One of my uncles was away most of our time growing up, serving in the Army, where he retired eventually in 1970 as a full-bird colonel. Every so often, he and my aunt would make an appearance at one of these family gatherings.

And on rare occasions, my maternal grandmother — my mother’s mother, my “Yiayia,” about whom I’ve written on this blog — would attend one of these events. Now that was a treat, as she would regale my paternal grandfather with off-color stories and have him and our aunts and uncles in stitches.

My Grandma Kanelis — Katina was her name — was an old-country cook of the first order. She was a Greek immigrant who cooked everything from scratch. Easter dinners always included a lamb, as in the entire animal, butchered and hanging from tenterhooks in the basement. Turkey was the main course at Christmas.

We’d laugh until we hurt. The cousins would run through the house, and around the yard (weather permitting, of course) and we would gather around a very large table in the dining room to enjoy the meal my grandmother had prepared.

My aunts would sing Christmas carols — loudly and mostly pretty well.

We’d all tell other that we needed to do a better job of staying in touch. But as with most large families, sometimes you did and sometimes, well, things got in the way and you wouldn’t see each other until Grandma invited us all over for the next big family gathering.

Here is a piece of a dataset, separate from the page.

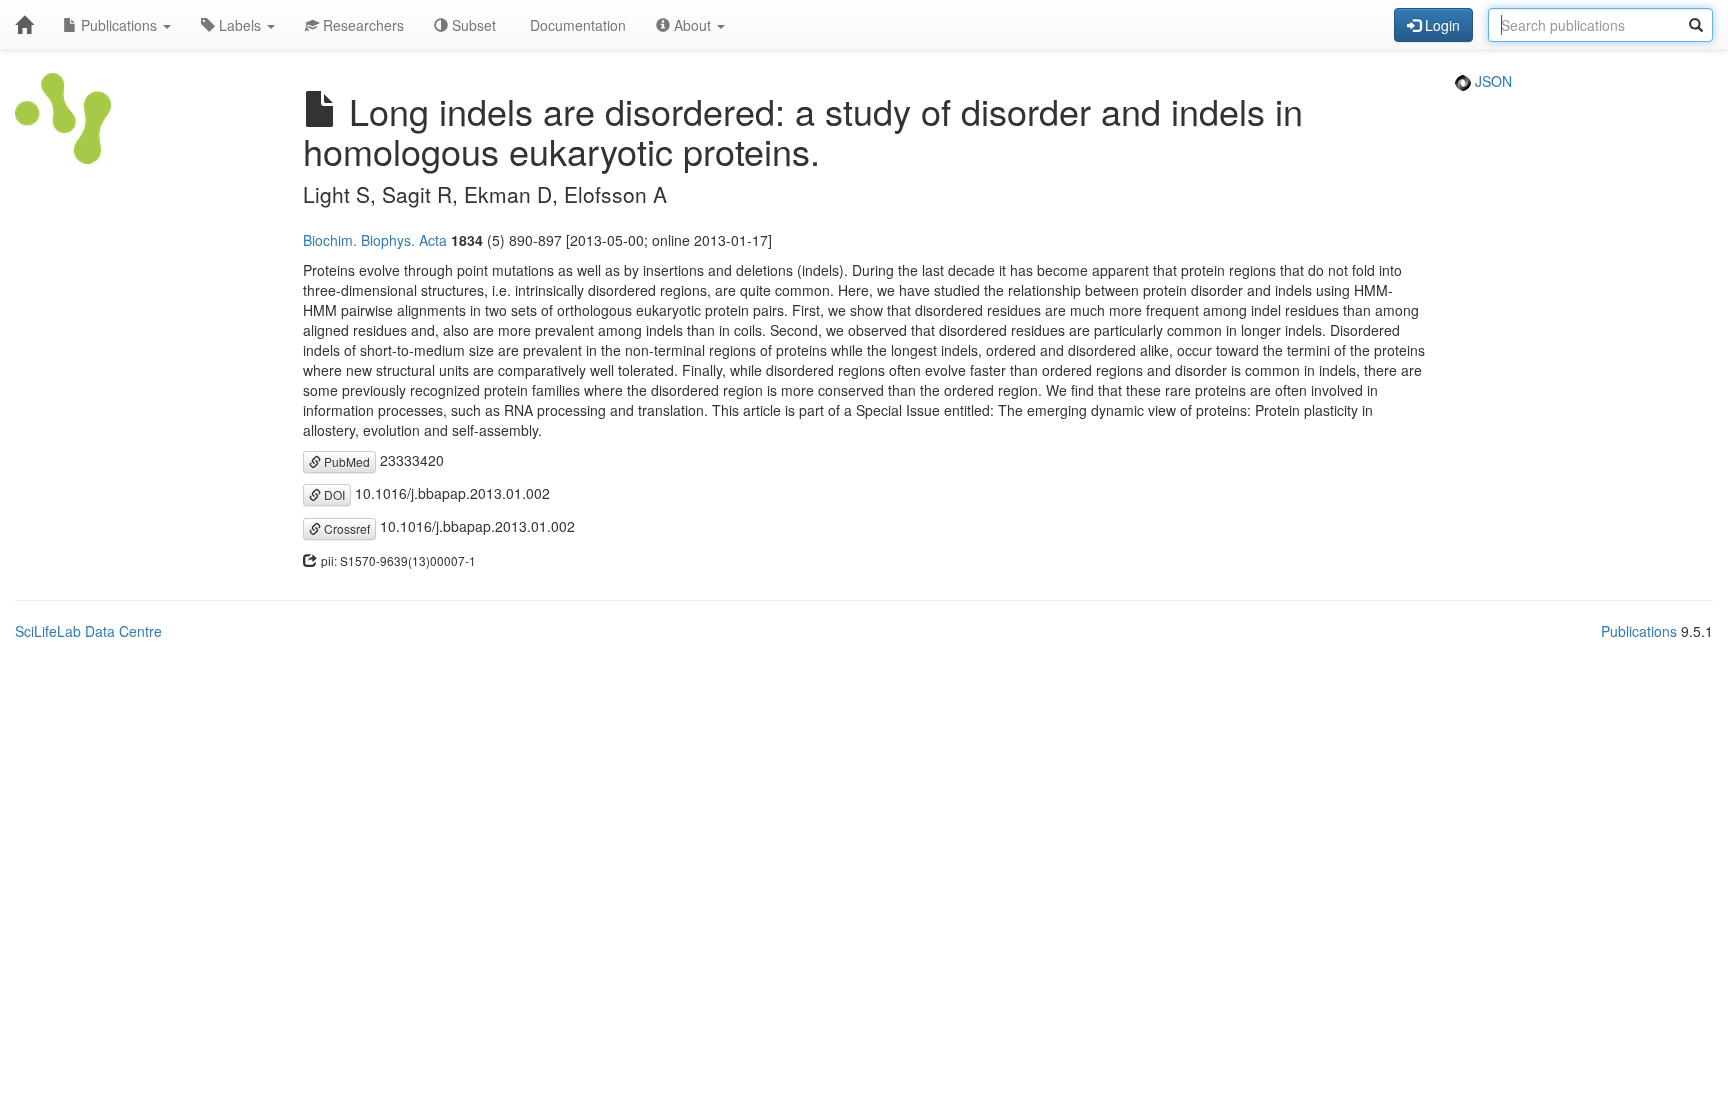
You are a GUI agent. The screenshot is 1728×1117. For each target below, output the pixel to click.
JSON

We didn’t do this every Christmas, but often enough to leave a lasting impression at least on me — and I’ll presume on other members of my family. I know my sisters remember those times.

That all came to an end in September 1968. Grandma suffered a heart attack and was hospitalized. She was set to come home after being treated — and then her heart quit. She was just 72 years of age when she died and as I tell folks today, 72 is “sounding younger all the time.”

The glue had been peeled away.

Ours was like many families that featured strong women. Indeed, my maternal grandmother — who I’ve mentioned already here — also filled that role. She would live another 10 years after Grandma Kanelis died.

Christmas has this way of bringing back memories such as these. I will cherish them forever.

My advice for others who have similar memories is to do the same. Believe me, they’ll make you smile.